_The task_
Type out the lines below exactly, from the first through the line holding "Alquilar Cadillac Autos (122, 88)", and include no pictures.

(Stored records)
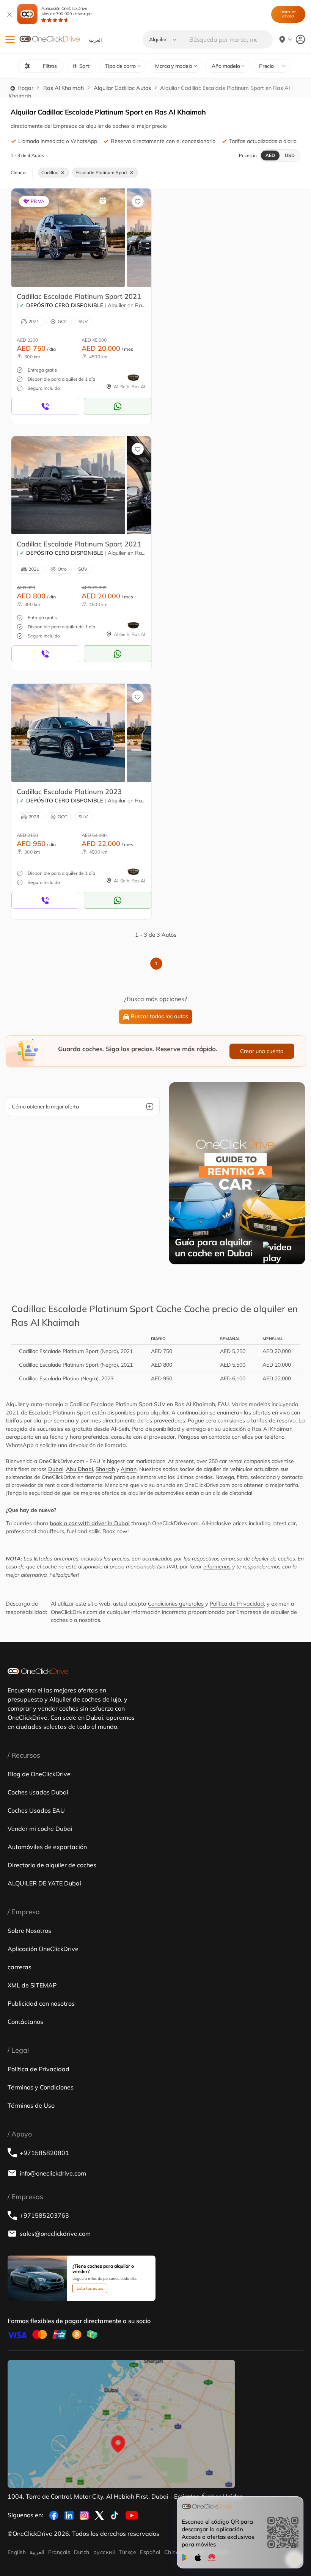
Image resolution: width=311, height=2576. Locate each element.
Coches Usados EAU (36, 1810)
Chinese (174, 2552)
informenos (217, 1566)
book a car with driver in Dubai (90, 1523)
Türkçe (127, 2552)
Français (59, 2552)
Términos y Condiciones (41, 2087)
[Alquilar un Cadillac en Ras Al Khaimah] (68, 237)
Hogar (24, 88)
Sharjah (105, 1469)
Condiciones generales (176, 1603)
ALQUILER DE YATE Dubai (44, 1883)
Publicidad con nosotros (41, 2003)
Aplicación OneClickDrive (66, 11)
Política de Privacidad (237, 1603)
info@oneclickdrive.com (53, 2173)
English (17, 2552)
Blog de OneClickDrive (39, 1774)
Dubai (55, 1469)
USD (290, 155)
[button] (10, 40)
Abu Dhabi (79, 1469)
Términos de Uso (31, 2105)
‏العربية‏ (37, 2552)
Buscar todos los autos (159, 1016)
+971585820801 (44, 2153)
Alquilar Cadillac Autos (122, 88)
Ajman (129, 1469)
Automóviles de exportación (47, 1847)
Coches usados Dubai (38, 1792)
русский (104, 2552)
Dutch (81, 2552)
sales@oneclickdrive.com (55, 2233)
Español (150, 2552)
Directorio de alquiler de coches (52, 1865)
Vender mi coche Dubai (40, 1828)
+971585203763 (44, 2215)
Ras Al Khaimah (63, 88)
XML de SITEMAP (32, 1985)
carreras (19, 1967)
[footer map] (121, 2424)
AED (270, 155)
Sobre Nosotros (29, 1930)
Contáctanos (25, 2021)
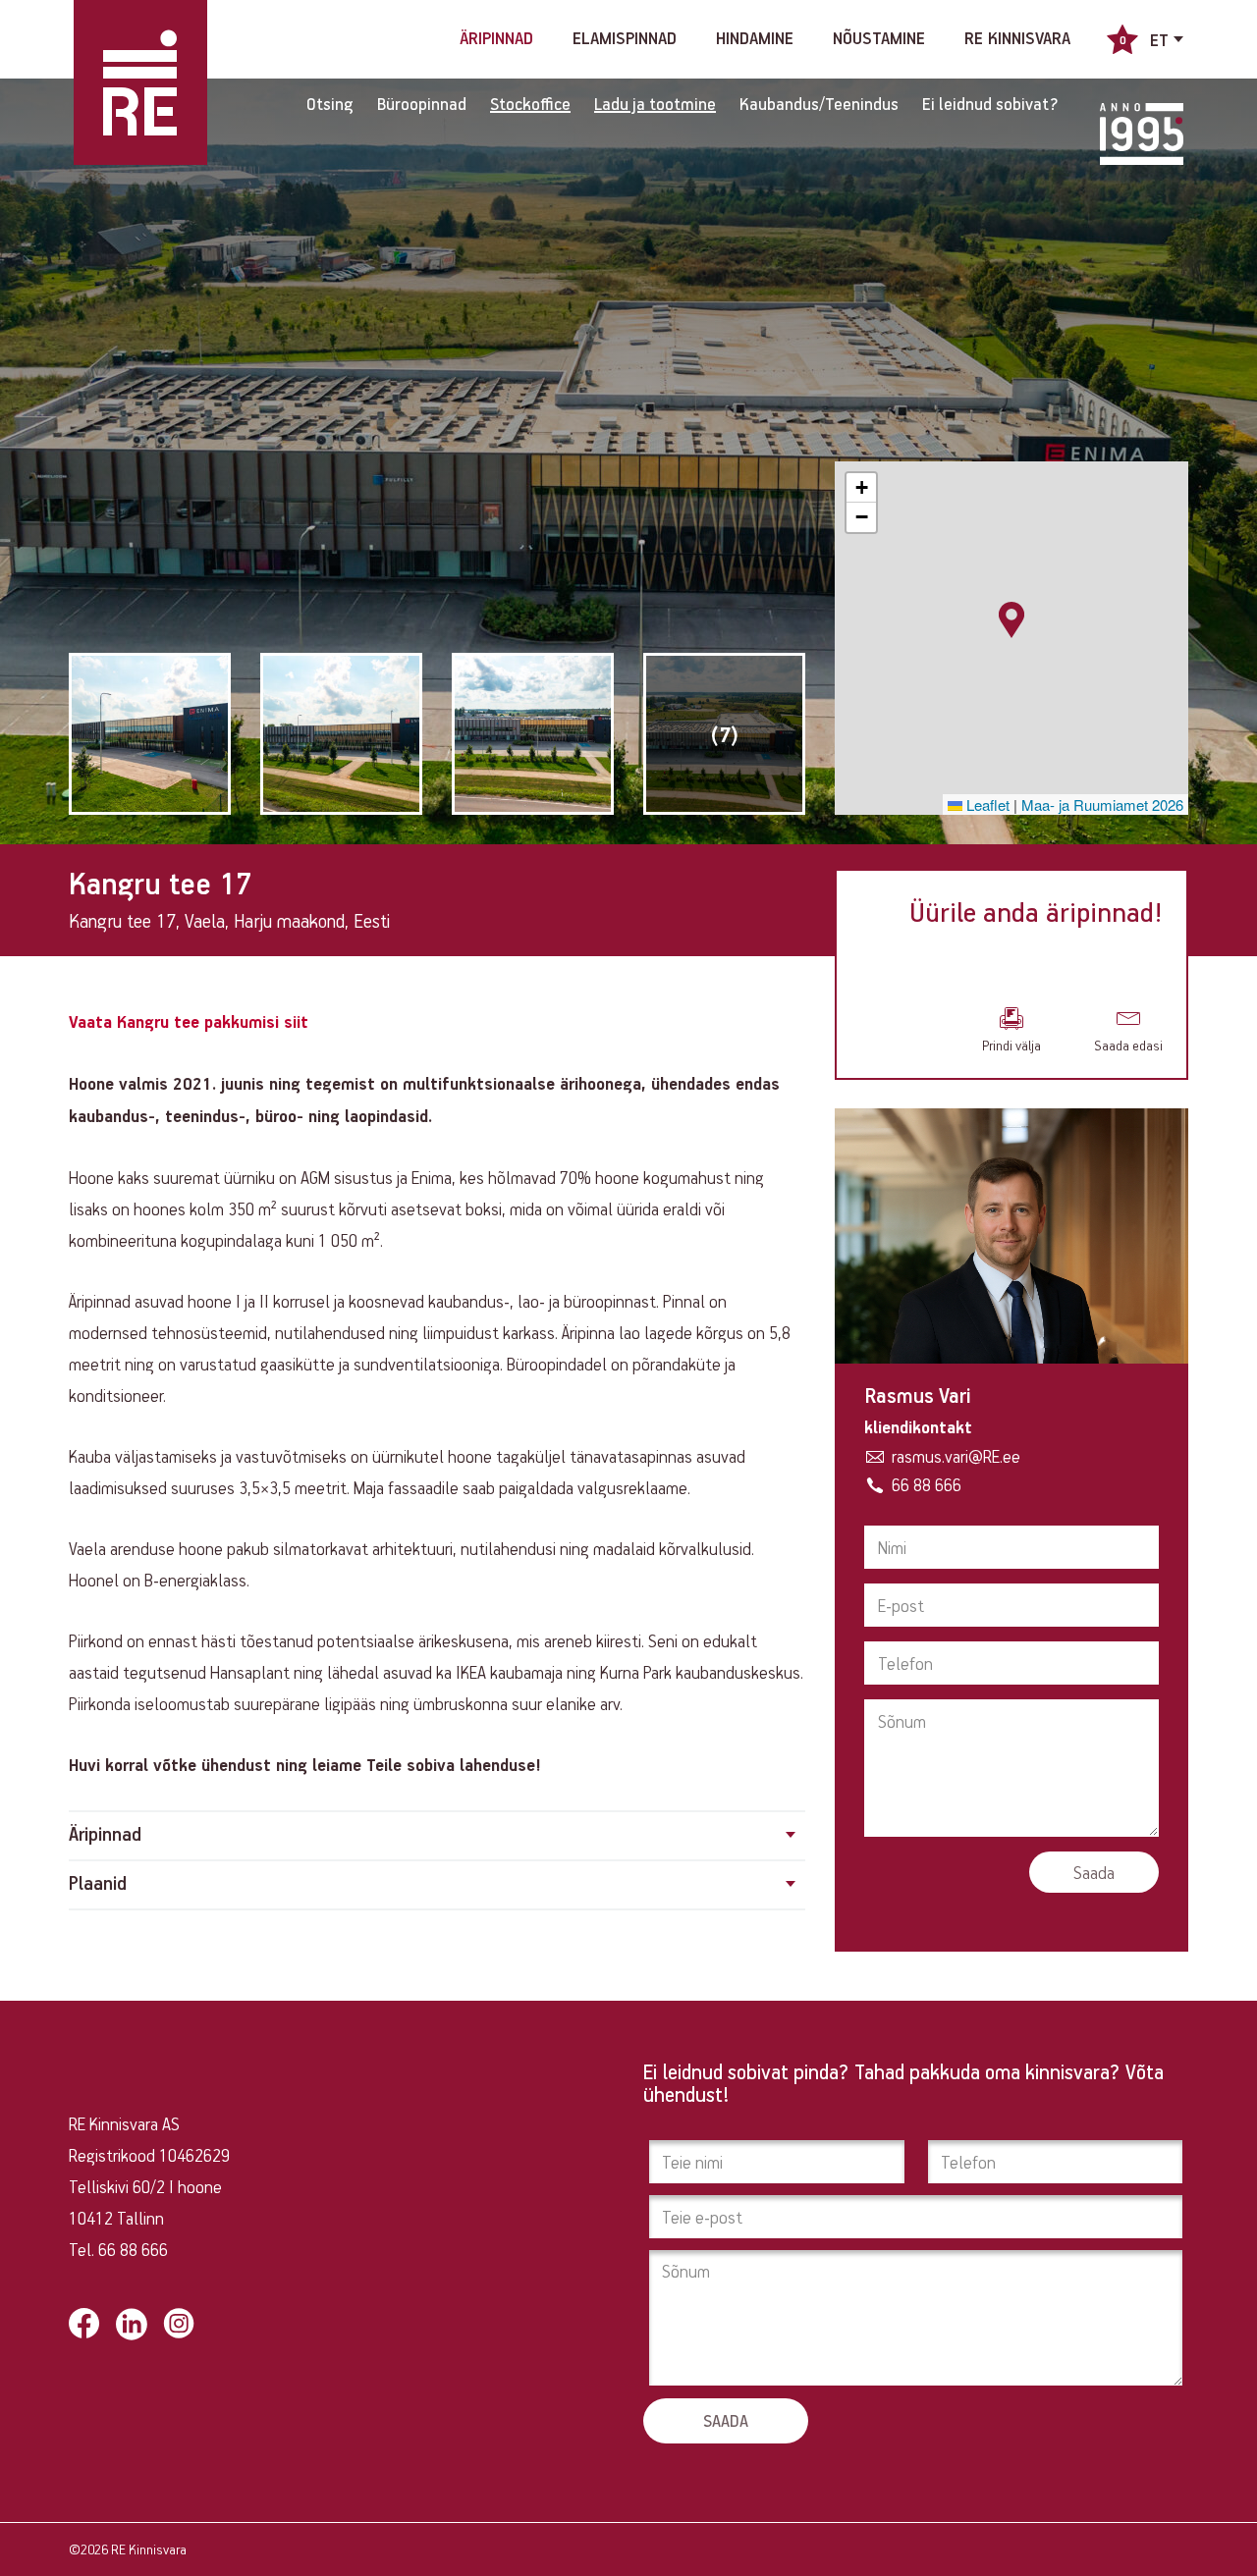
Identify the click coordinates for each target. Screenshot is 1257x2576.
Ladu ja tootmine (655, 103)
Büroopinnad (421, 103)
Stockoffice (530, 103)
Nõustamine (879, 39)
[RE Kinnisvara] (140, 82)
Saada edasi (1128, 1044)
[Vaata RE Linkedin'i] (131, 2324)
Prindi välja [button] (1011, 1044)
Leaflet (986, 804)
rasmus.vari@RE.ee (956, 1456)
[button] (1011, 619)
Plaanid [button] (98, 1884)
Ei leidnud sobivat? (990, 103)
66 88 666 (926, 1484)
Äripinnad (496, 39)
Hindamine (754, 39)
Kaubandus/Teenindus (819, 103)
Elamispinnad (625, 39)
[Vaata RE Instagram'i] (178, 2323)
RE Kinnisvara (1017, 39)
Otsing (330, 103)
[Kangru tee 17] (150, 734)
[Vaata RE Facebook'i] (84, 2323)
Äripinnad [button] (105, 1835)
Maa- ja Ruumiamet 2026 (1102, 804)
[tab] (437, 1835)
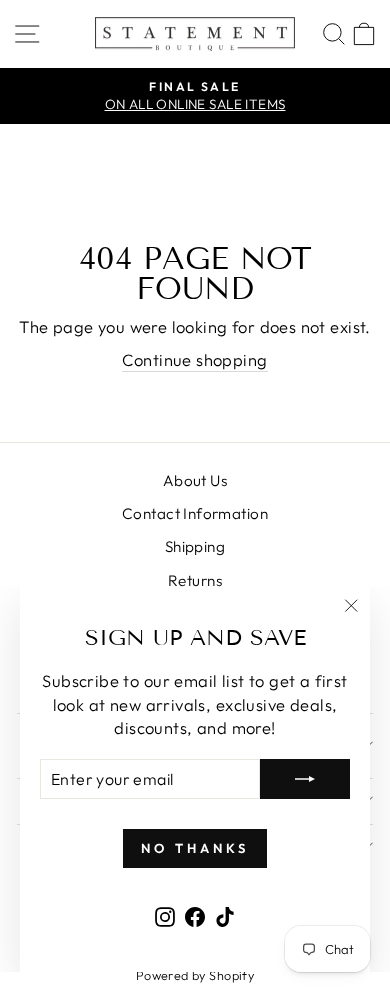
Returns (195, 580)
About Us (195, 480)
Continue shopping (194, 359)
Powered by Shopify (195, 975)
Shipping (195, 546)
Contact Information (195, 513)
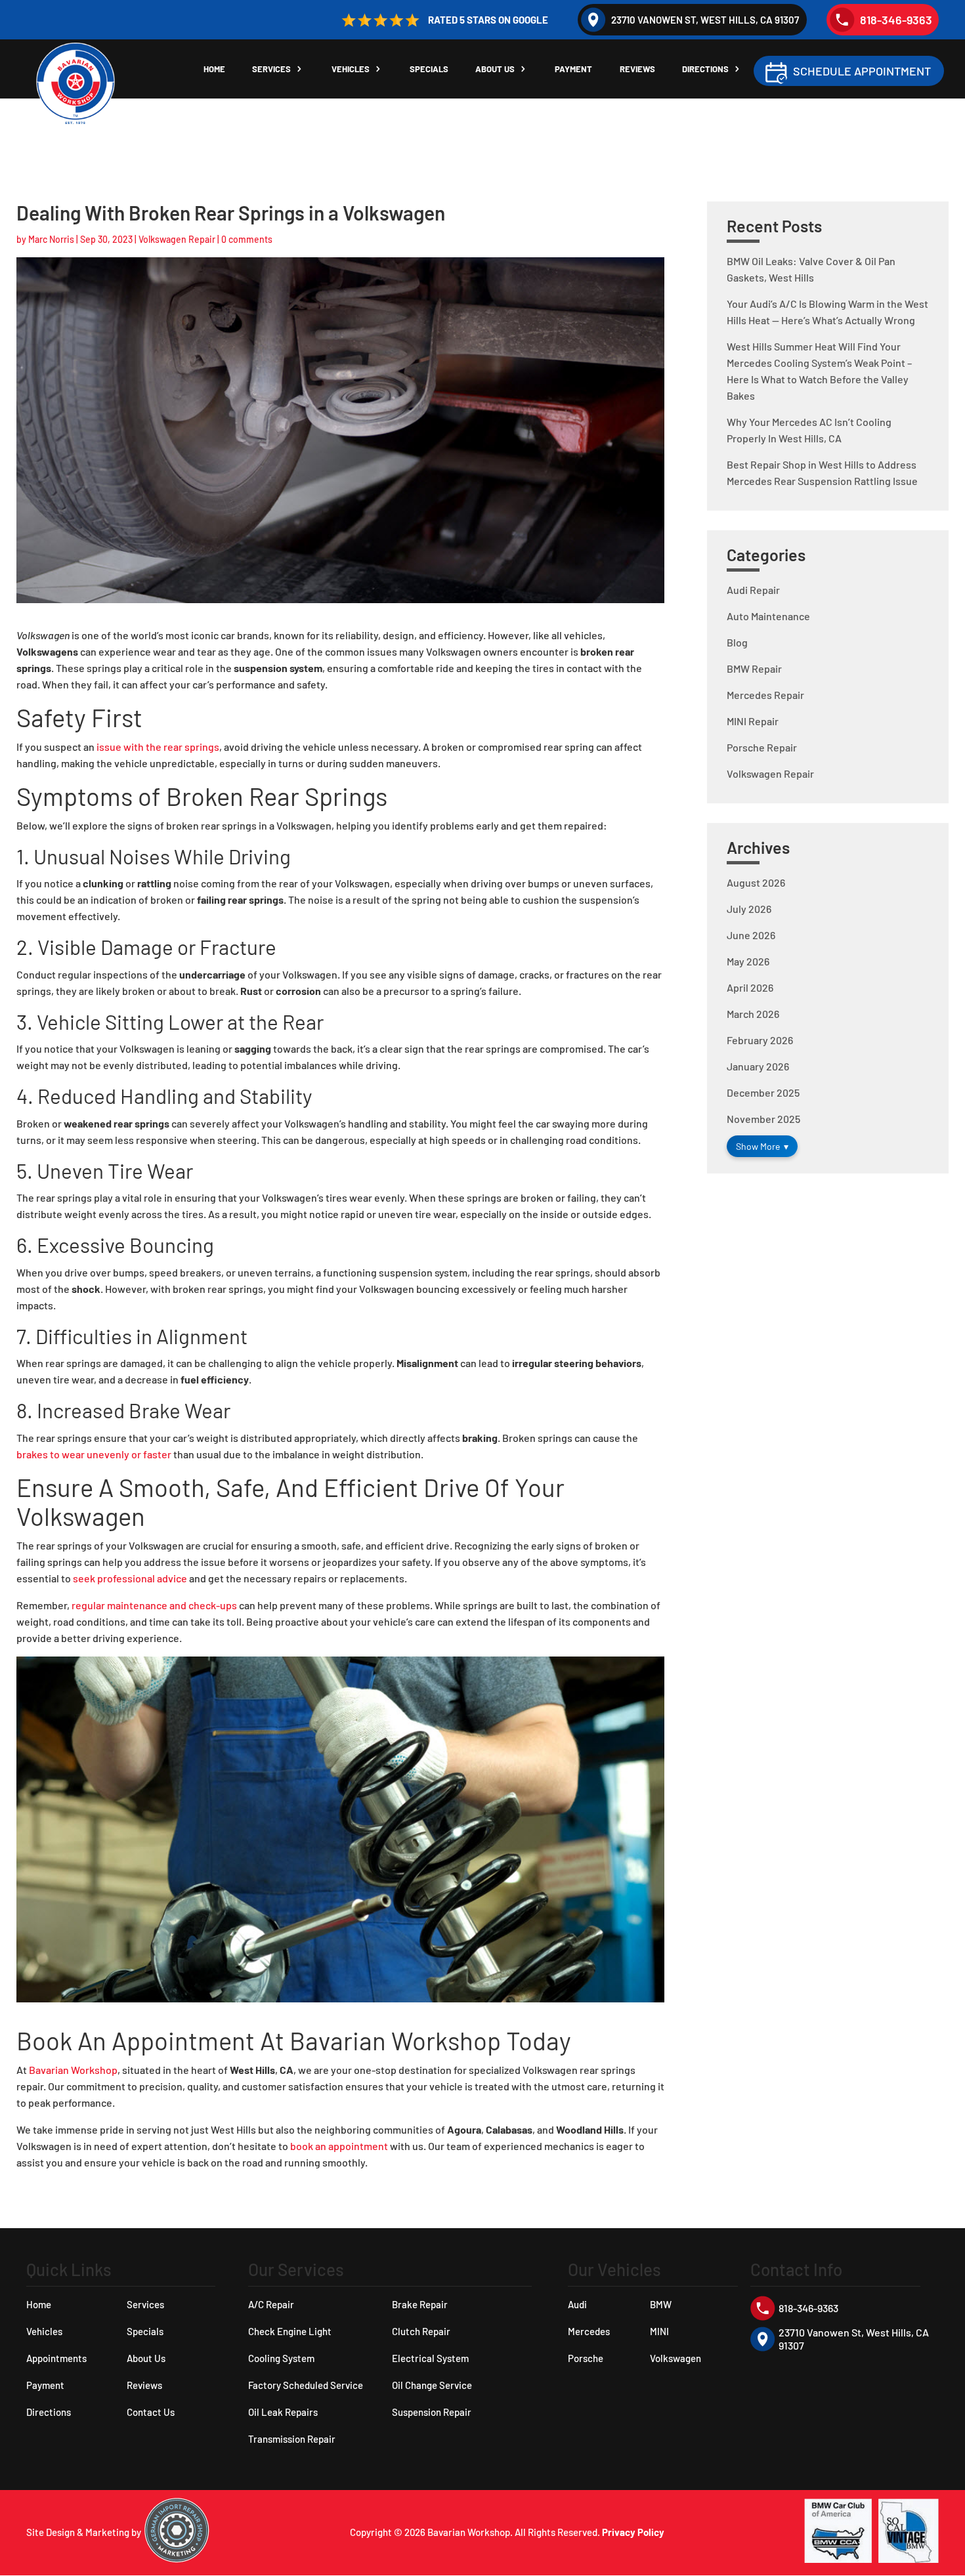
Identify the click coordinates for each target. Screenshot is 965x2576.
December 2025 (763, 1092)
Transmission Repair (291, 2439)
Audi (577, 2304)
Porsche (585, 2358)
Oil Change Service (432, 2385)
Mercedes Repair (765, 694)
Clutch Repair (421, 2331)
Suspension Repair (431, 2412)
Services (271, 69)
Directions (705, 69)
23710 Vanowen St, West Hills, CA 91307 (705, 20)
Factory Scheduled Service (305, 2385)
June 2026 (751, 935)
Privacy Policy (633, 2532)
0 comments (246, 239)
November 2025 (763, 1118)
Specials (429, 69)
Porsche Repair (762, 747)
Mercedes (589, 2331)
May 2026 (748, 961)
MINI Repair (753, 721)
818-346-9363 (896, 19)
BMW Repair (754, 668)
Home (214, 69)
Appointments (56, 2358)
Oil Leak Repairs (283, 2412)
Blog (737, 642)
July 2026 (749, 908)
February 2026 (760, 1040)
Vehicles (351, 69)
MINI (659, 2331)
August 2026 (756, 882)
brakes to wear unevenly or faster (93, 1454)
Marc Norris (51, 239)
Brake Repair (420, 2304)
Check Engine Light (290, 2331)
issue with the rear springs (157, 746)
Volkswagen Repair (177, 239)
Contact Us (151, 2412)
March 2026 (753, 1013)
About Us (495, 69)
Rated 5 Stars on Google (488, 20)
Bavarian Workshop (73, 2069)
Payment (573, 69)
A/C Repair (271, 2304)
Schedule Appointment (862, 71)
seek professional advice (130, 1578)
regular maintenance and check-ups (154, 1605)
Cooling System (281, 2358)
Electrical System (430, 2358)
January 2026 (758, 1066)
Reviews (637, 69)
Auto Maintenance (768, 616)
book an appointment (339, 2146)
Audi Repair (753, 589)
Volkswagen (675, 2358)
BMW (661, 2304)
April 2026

_Response_
Image resolution: width=311, height=2576. Locate each element.
Coches Usados EAU (36, 1810)
Chinese (174, 2552)
informenos (217, 1566)
book a car with driver in Dubai (90, 1523)
Türkçe (127, 2552)
Français (59, 2552)
Términos y Condiciones (41, 2087)
[Alquilar un Cadillac en Ras Al Khaimah] (68, 237)
Hogar (24, 88)
Sharjah (105, 1469)
Condiciones generales (176, 1603)
ALQUILER DE YATE Dubai (44, 1883)
Publicidad con nosotros (41, 2003)
Aplicación OneClickDrive (66, 11)
Política de Privacidad (237, 1603)
info@oneclickdrive.com (53, 2173)
English (17, 2552)
Blog de OneClickDrive (39, 1774)
Dubai (55, 1469)
USD (290, 155)
[button] (10, 40)
Abu Dhabi (79, 1469)
Términos de Uso (31, 2105)
‏العربية‏ (37, 2552)
Buscar todos los autos (159, 1016)
+971585820801 (44, 2153)
Alquilar Cadillac Autos (122, 88)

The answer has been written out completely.